## Text segment
Its not like a bank or a post office or a library , etc
All the local police stations have closed in my area, it started at least 15 years ago.
It is a nationwide policy.
Been happening for decades. Policing, and access to it, is low priority in today's brave new world.
Yes banking is also low priority. More examples of how today's society is turning into a nightmare, and being allowed to.
// what would one use it for day to day ? /

Most people don't make a daily visit to the police station but when one needs to it's nicer not to have to travel.
Suffolk isn't a particularly small county. (It's around a 2-hour drive to get from Lowestoft to Haverhill, for example). However we've only had three police stations that are open to the public here for well over a decade (and probably closer to two now). They're in Lowestoft, Bury St Edmunds and Ipswich and are open 'office hours only'. (0900 to 1700, Monday to Saturday).

## Data segment
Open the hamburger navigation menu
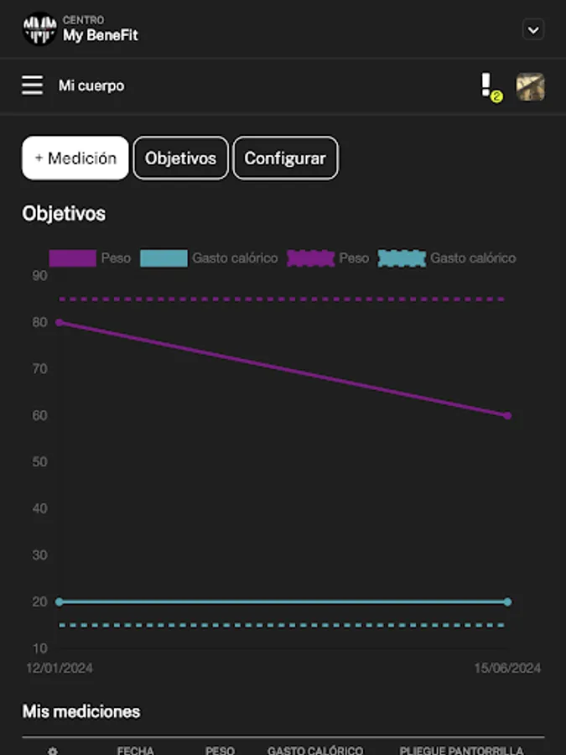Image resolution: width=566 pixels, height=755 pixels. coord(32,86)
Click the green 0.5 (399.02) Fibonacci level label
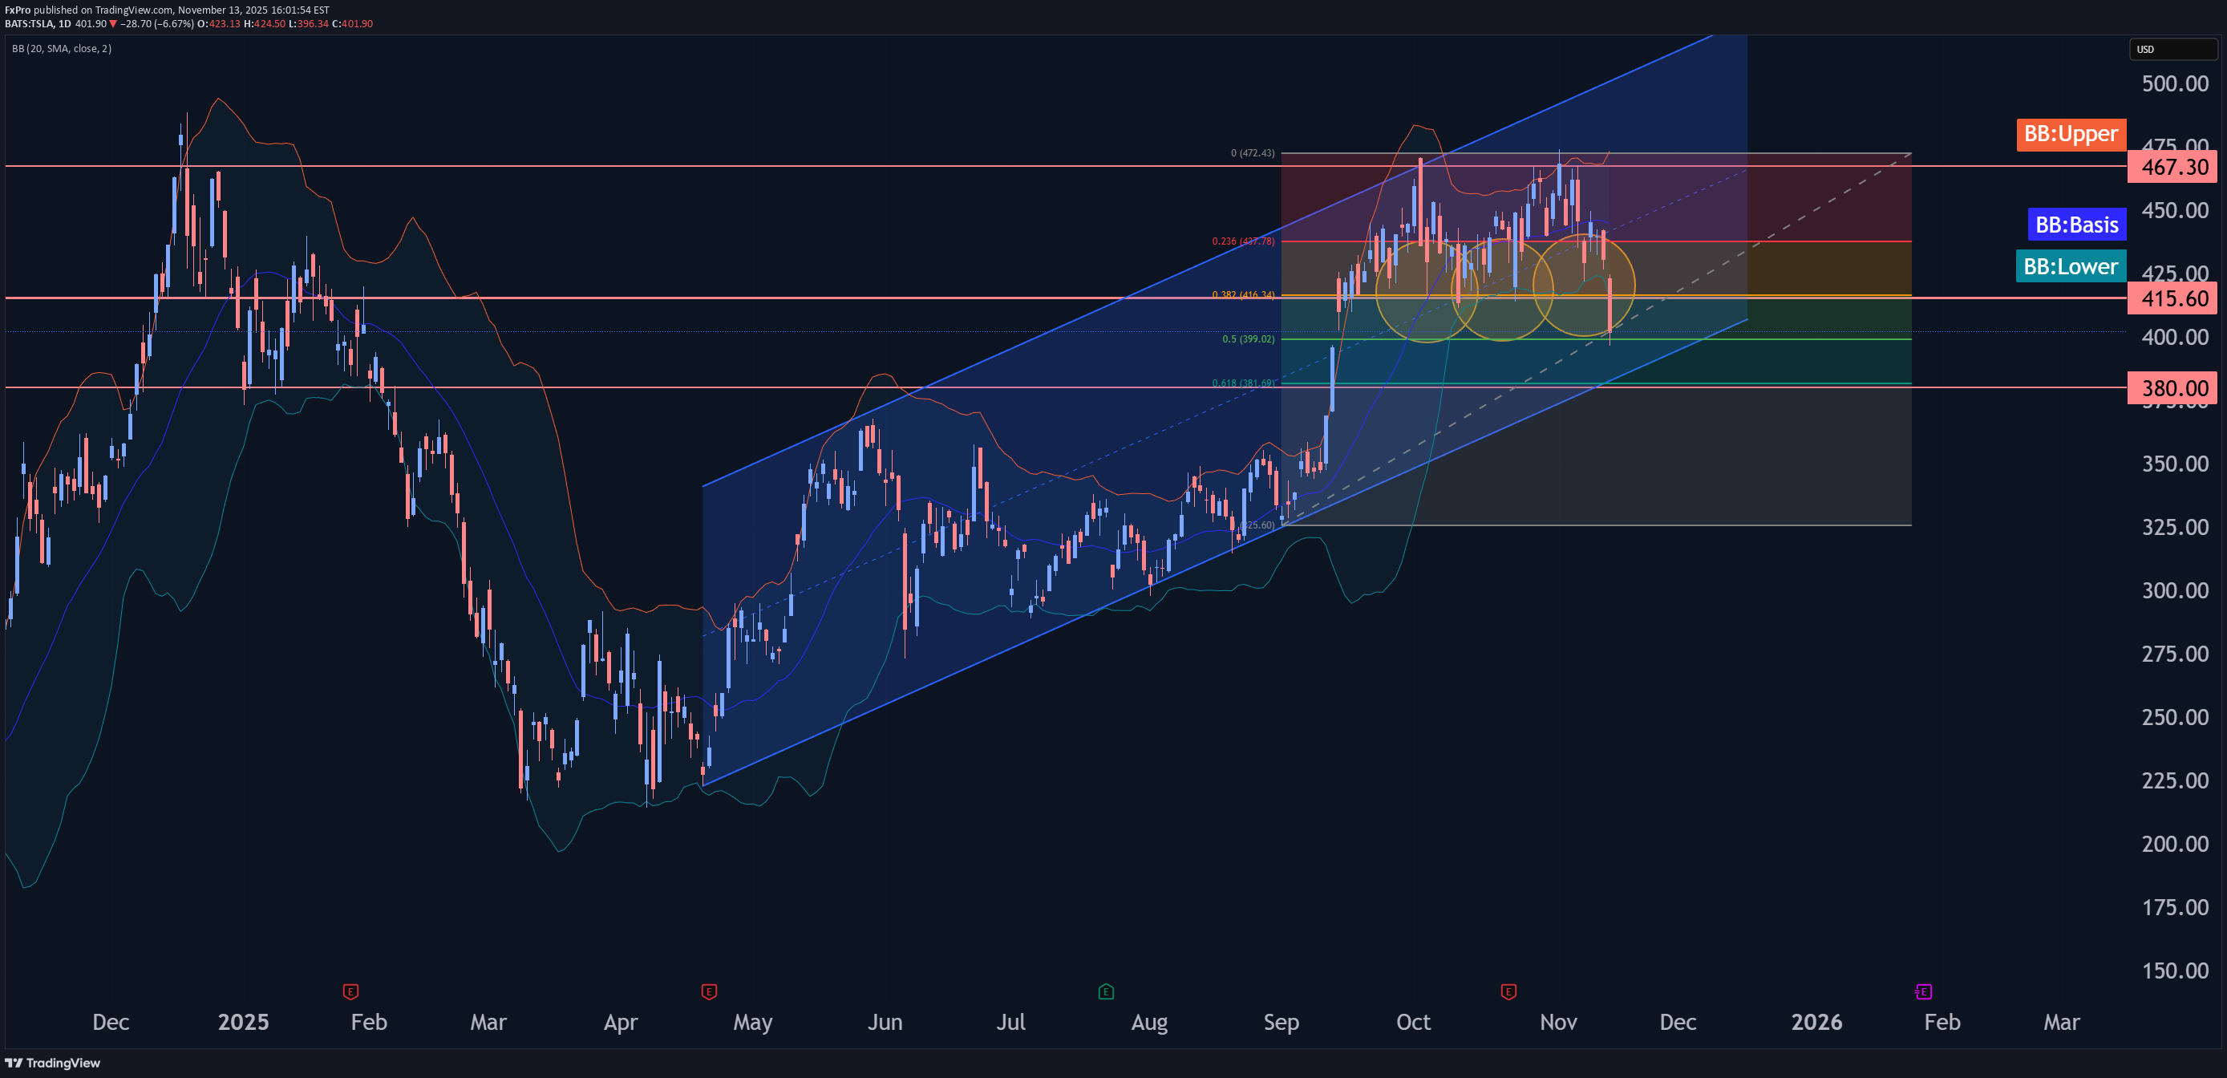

## Work to complete
**a.** In the police station discussion, where are Suffolk's three public police stations?
**b.** Repeat the police station discussion word for word, starting with "Been happening for" and going on through "being allowed to.".
**c.** Carry on the police station discussion from its last sentence.

## Responses per task
**a.** Lowestoft, Bury St Edmunds and Ipswich.

**b.**
Been happening for decades. Policing, and access to it, is low priority in today's brave new world.
Yes banking is also low priority. More examples of how today's society is turning into a nightmare, and being allowed to.

**c.**
The one in Ipswich (which is the county town) is little more than a 'front desk', staffed by civilians, where people can hand in any paperwork that might be required by the police and make general enquiries. People required by the courts to periodically report to a police station can also check in there. I believe that there are also one or two interview rooms there, with recording facilities for taking witness statements, as well as the building being a base for the PCSOs and council street wardens who patrol the town's streets, but that's about the full extent of what's there.

There are no police officers based there who can, for example, accept reports from people who think that they've been the victims of fraud. (I know that from a woman who tried to do just that there. She was told to use the Action Fraud website instead). All of the investigatory staff are based either at a big 'offices only' site on one side of the town or at the County HQ on the other side of the town (which is where prisoners under arrest are taken). Neither of those two sites is open to the general public.
Nearest one is 10 miles away. It's poor service. I keep filling in local surveys and saying that I would not be certain of a 'rapid response' in case of emergency, but nothing happens. There was a police house in our village once - it's now a private dwelling.
There is a designated local officer, but I've never seen him and can't remember his name.
Governments don't like to tax the public because it loses them votes. Having human beings working in Police stations or on trains or passport offices or anywhere, really, is expensive, so the govt thinks "computers can do this."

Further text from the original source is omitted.